The cost of care in cases such as Schiavo's has vexed governments for years. In 1999, then-Texas Gov. George W. Bush signed a law establishing procedures for hospitals and physicians to withhold life-sustaining care from patients with conditions deemed hopeless, even over relatives' protests. The legislation affords a family 10 days' notice to find another facility. Last week, Texas Children's Hospital in Houston invoked the law to remove a 6-month-old boy from his breathing tube against his mother's wishes.

It was a Republican, Rep. Steve King (Iowa), who first brought the issue of Schiavo's Medicaid support to Washington.
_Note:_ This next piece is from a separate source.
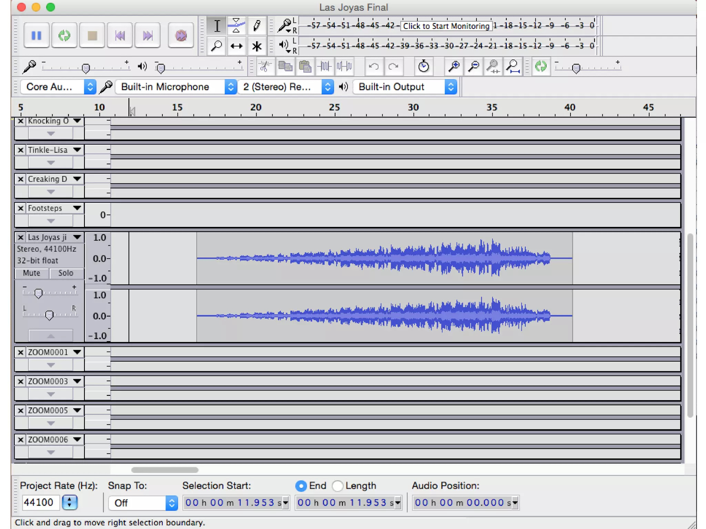
Task: Click the Zoom In magnifier icon
Action: [454, 66]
On the House floor Sunday, he blasted Woodside Hospice, where Schiavo lives, for allegedly bilking Medicaid, citing a Government Accountability Office audit that he said ordered the company to repay $14.8 million in "inappropriately collected" fees.

The Hospice of the Florida Suncoast Inc., which operates Woodside, was cited in 1996 for nearly $15 million in payments for ineligible beneficiaries and patients who may not have been terminally ill. But the issue was Medicare charges, not Medicaid, and the investigator was the Department of Health and Human Services' inspector general.

Mike Bell, a company spokesman, said the not-for-profit did not have to repay any money. The investigation, which involved several hospice care providers, "led to clarification and directions going forward," he said.

But King was making a point other Republicans have argued: that waste and fraud can be wrung out of the Medicaid system without sacrificing patient care -- but only if Congress gives states more flexibility.

Said Osterberg: "The reason for the budget seeking . . . administrative modifications is to ensure the program is more efficient and financially sound moving forward, so that beneficiaries don't have to be kicked off down the road."